S’il avait retiré la dague de sa main invalide, il n’avait pas pris le temps de la faire soigner encore, l’enfant étant sa seule priorité alors. Il s’était contenté de la bander et d’essuyer à la va-vite le sang noir qui lui souillait le visage, histoire de ne pas apeurer son fils plus que de raison. Mais tous ses sens s’étaient tournés ensuite vers lui, et uniquement vers lui. Un fils maintenant apaisé qui dormait à poings fermés. Il avait mis longuement à calmer cette crise. Sans doute avait-il eu autant de peine, tant il était lui-même éprouvé. Tant psychiquement que physiquement. Il ne tenait que par sa farouche détermination à faire face et à ne pas céder aux digues de ses traitres émotions. Oui, traitres : en cet instant, elles ne pouvaient être une alliée, quand elles risquaient de le faire glisser sur des terrains minés. Il lui fallait les juguler. Pour le moment du moins. Il y reviendrait plus tard. Quand une accalmie s’offrirait à lui.

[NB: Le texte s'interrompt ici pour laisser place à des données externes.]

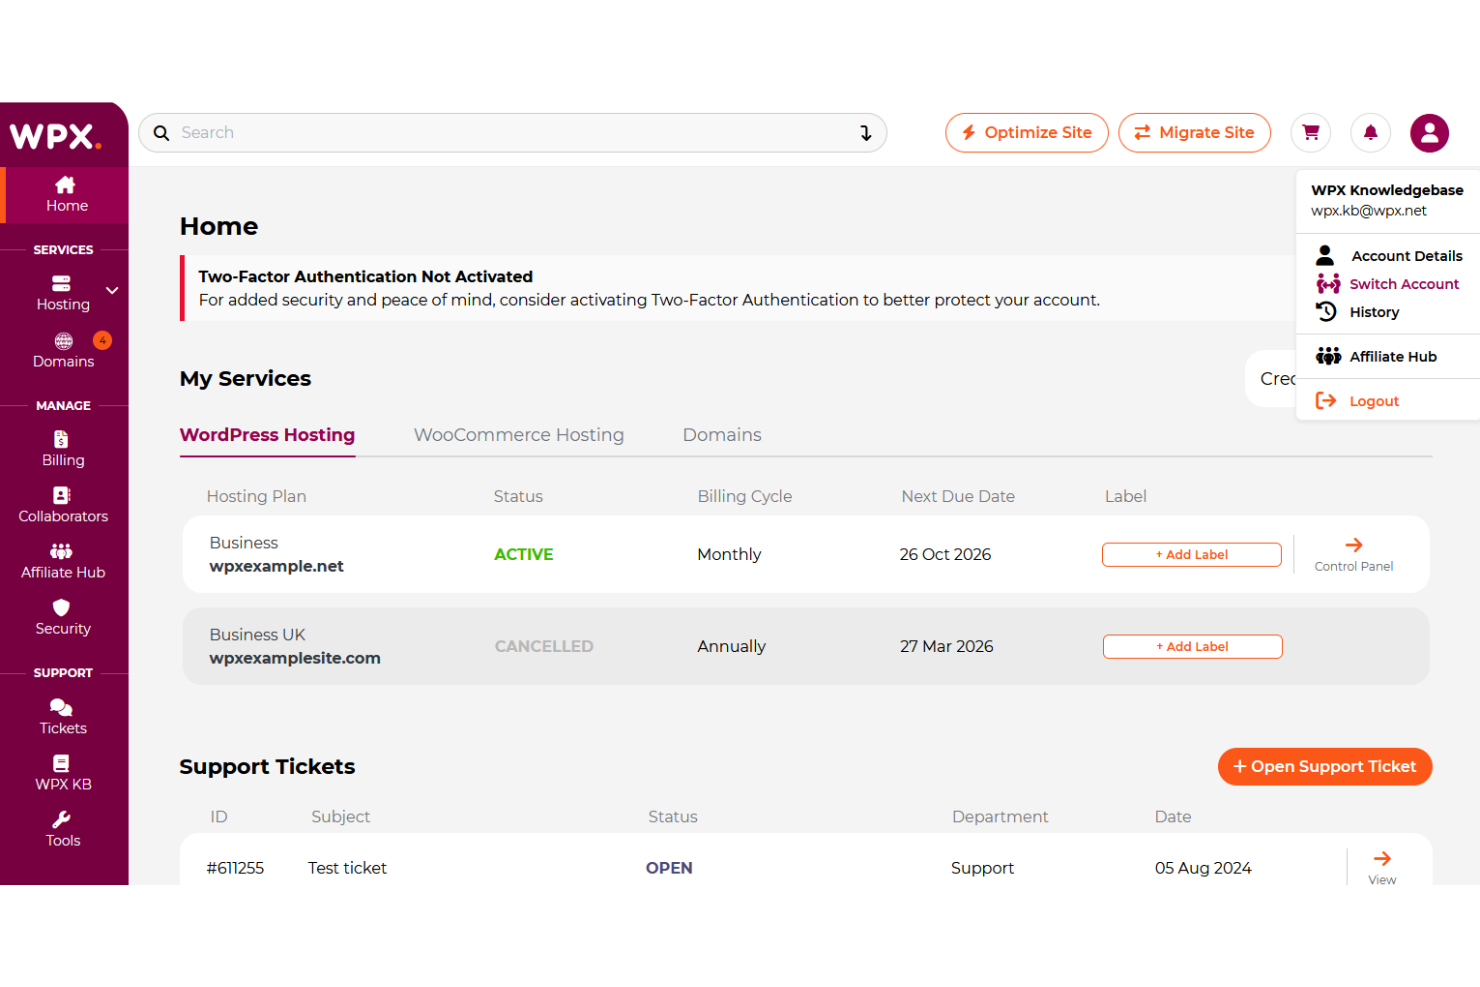Switch to the WooCommerce Hosting tab
Screen dimensions: 1480x987
pos(518,434)
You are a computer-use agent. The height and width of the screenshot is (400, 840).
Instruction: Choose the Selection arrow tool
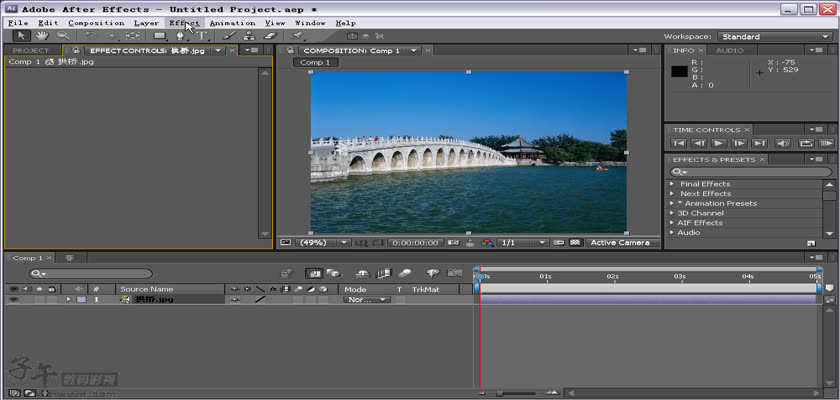pos(22,36)

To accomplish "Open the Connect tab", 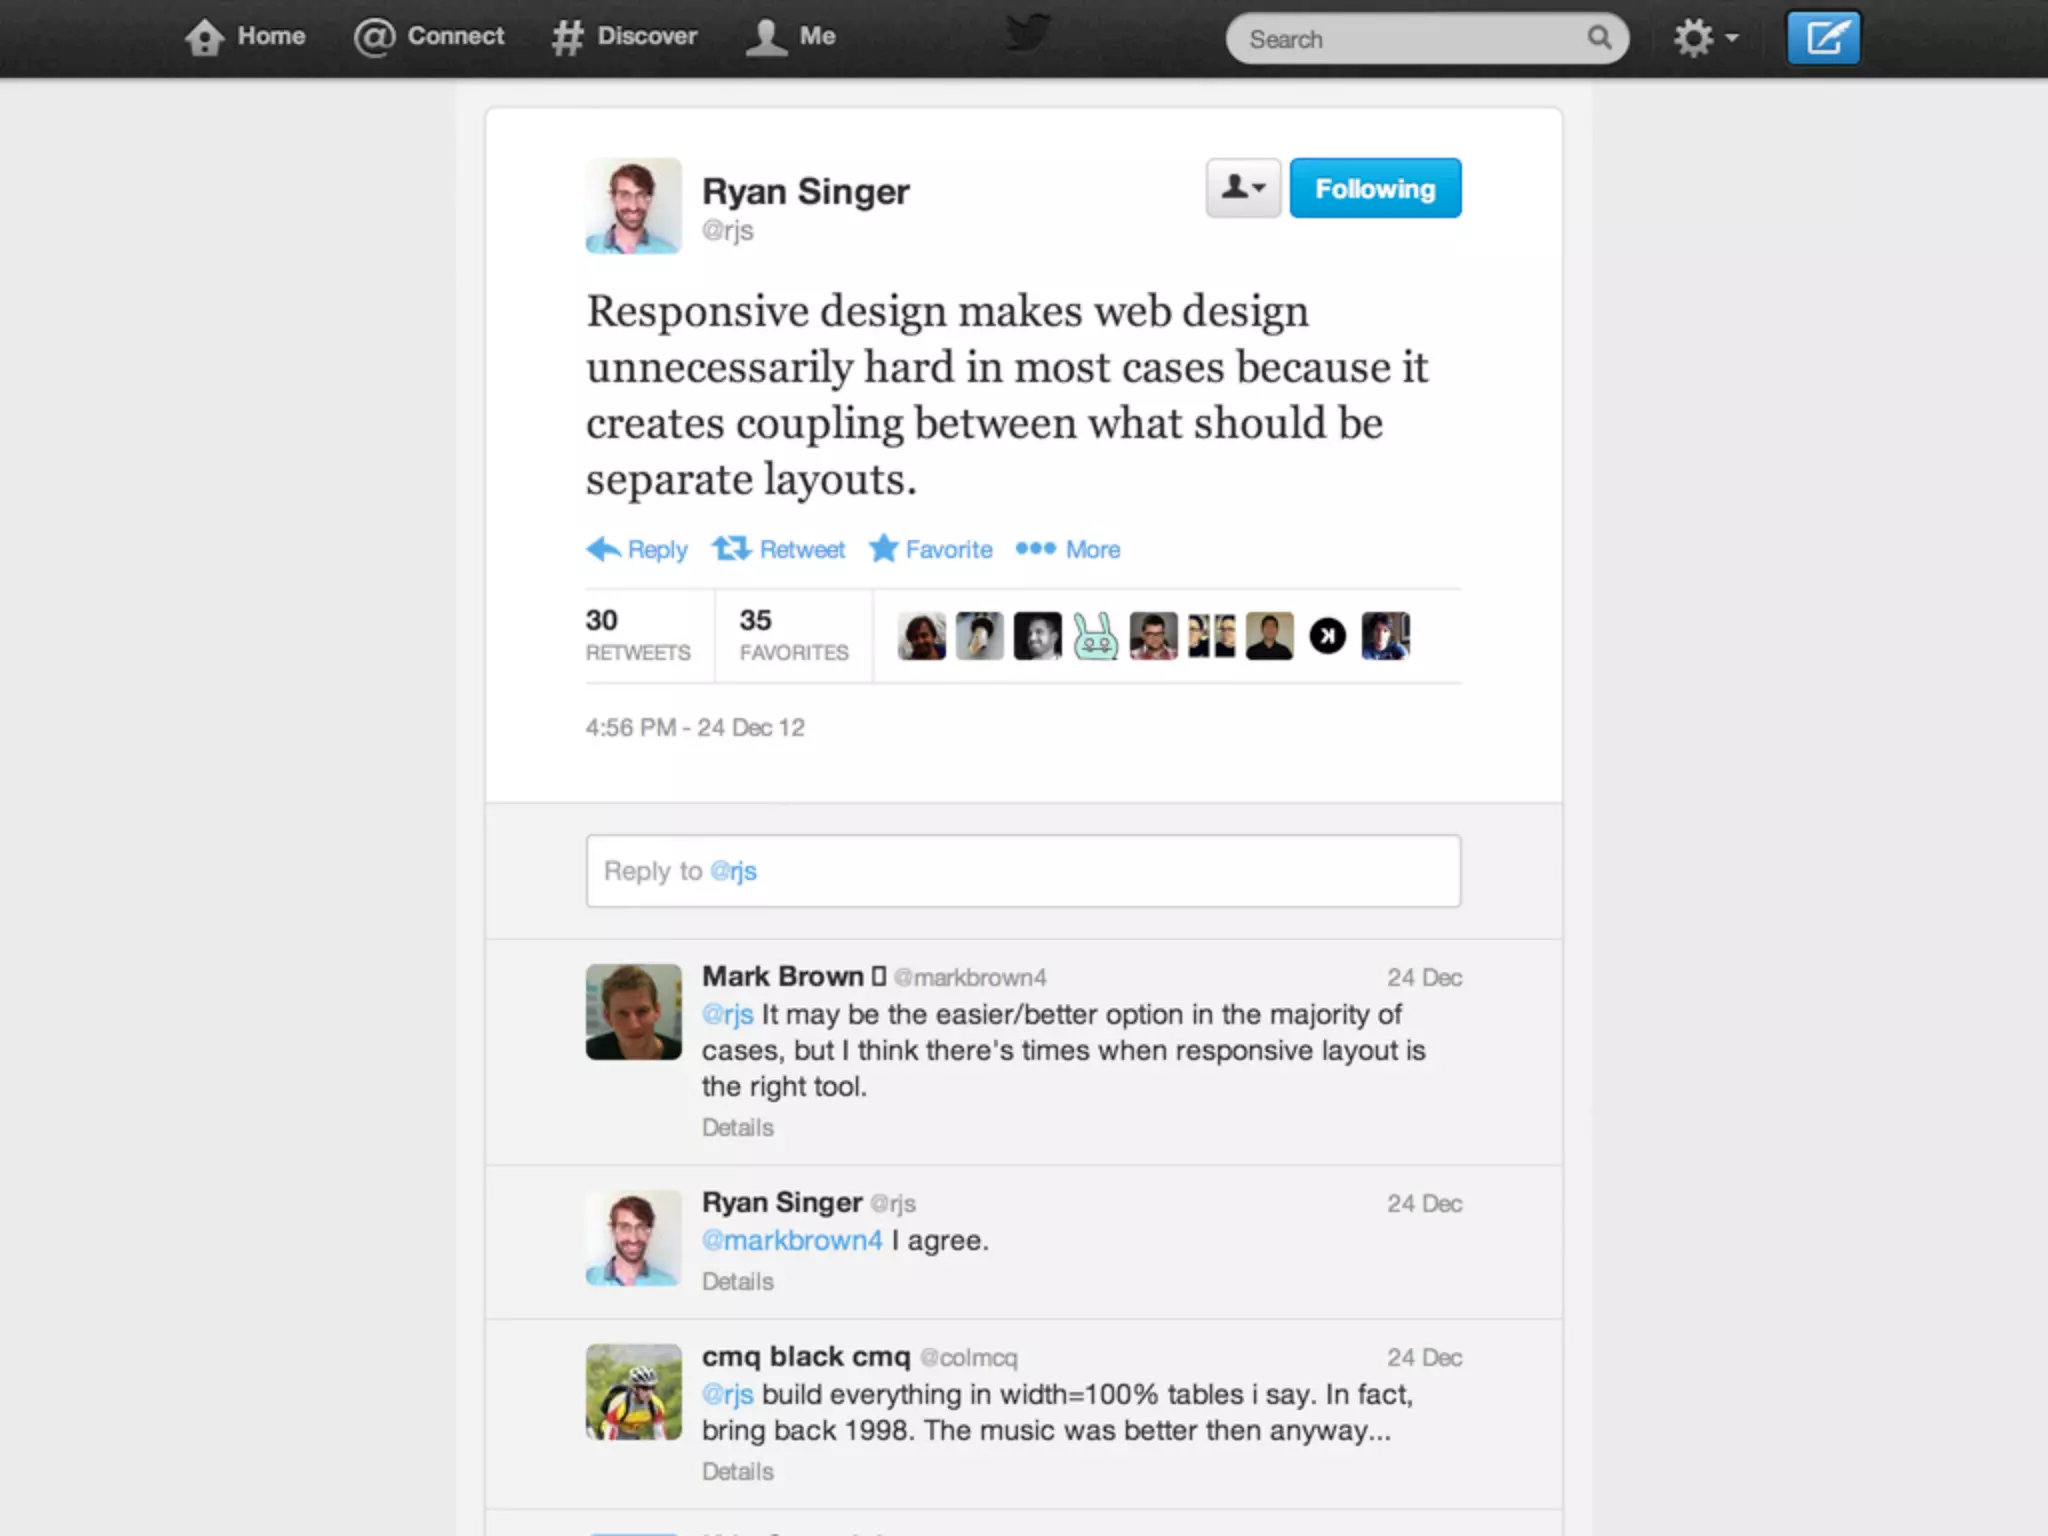I will point(430,37).
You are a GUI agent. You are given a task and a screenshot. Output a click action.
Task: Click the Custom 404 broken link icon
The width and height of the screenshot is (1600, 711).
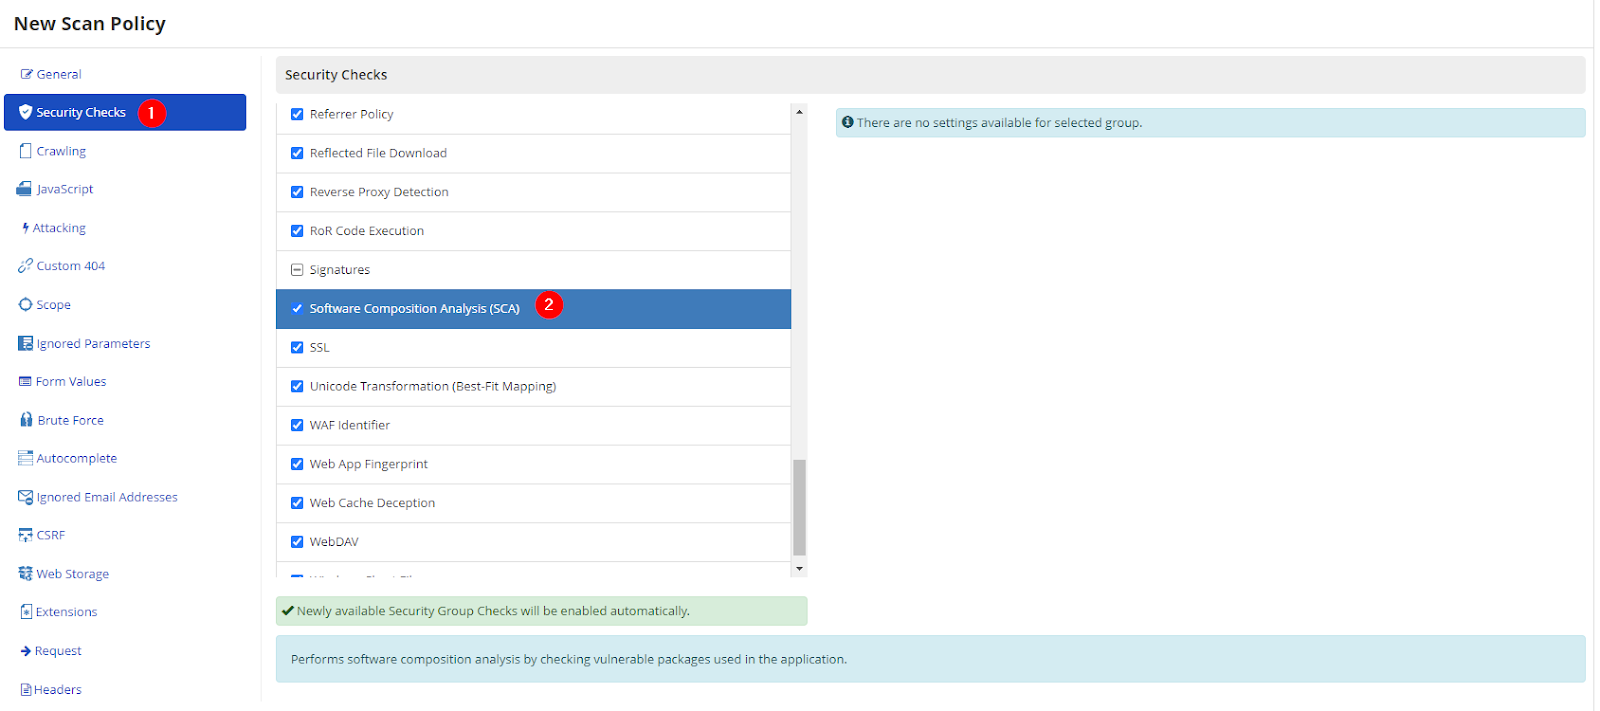point(25,266)
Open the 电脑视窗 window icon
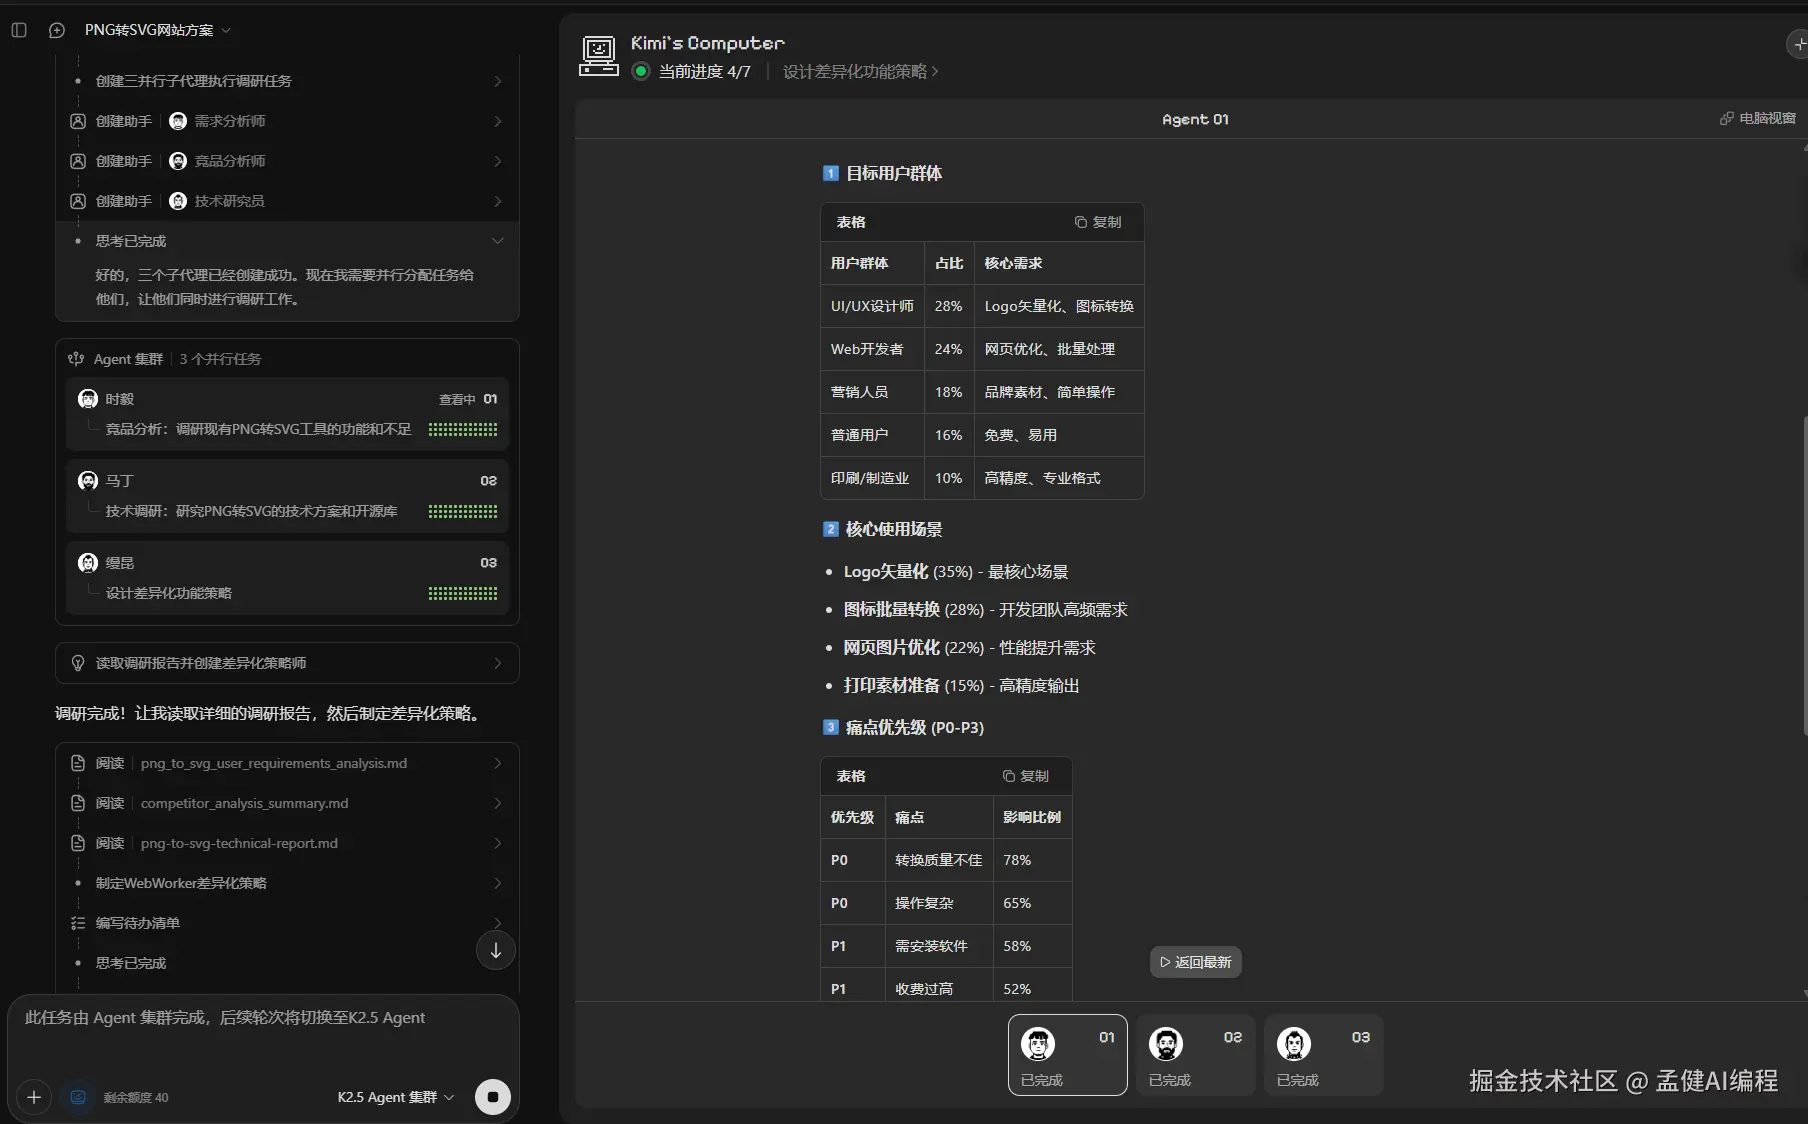1808x1124 pixels. 1757,118
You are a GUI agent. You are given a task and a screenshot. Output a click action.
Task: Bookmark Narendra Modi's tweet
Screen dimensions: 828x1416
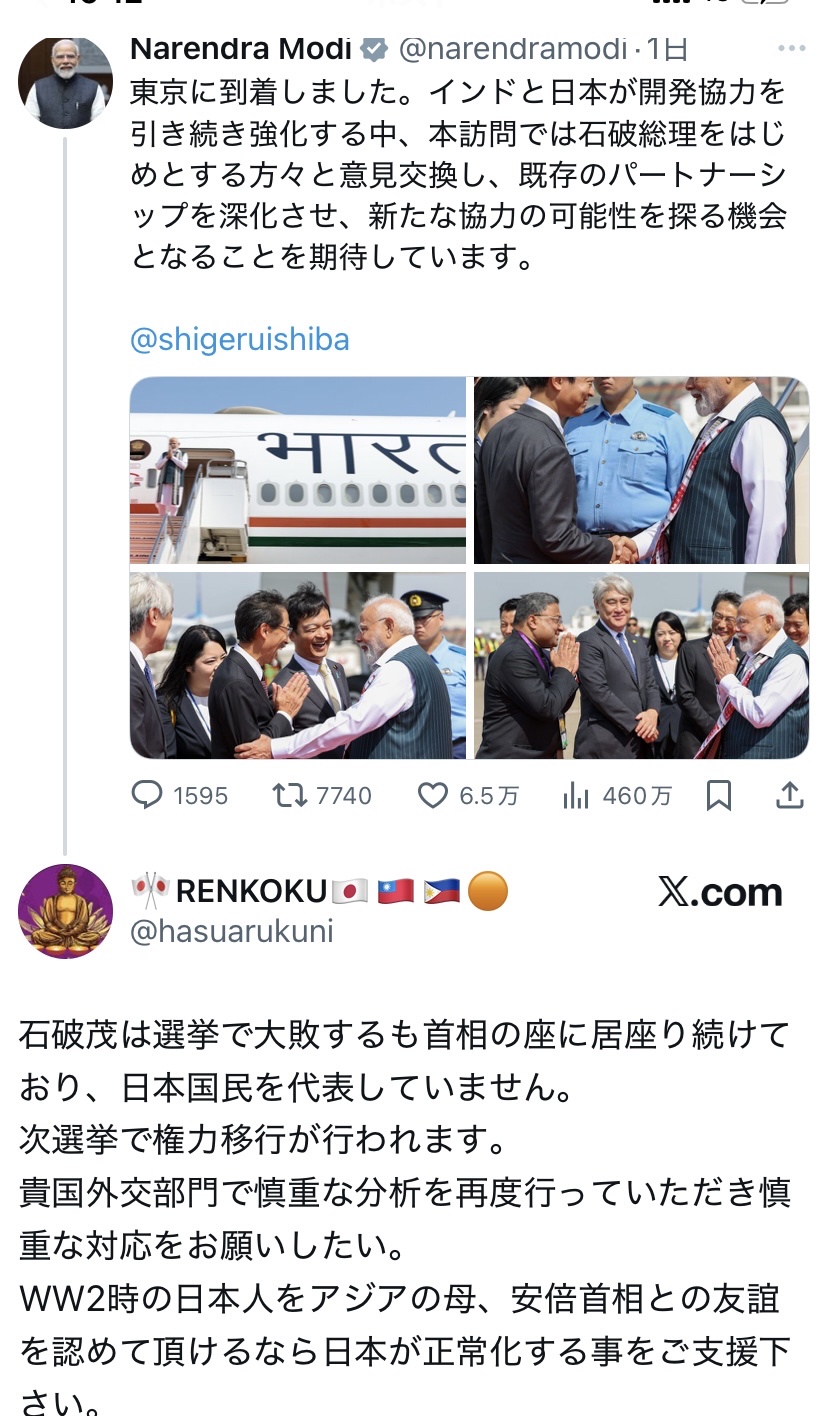pos(718,795)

Après avoir rapidement cédé aux insistances de Dihya qui avait tenu à lui soigner sa main, quand bien même elle était déjà morte – une main qui semblait d’ailleurs répondre difficilement aux sorts de soins et semblait garder une plaie en partie ouverte même si propre – et après avoir fait un brin de toilette pour ôter de son visage, de ses mains et de son corps cette odeur entêtante de sang, il s’empressa de rejoindre sa femme. Maintenant que l’urgence de son fils était réglée, tout son esprit se tournait vers cette autre source d’inquiétude première, alors qu’il marchait avec célérité vers la demeure des Elusis, trois araignées et cinq gardes vampiriques l'escortant. Silence funèbre répondait à l’écho de leur pas, tandis que leur souffle glacial, du moins pour les vivants, seul troublait la brume ténébreuse qui enlaçait les rues de son austère manteau.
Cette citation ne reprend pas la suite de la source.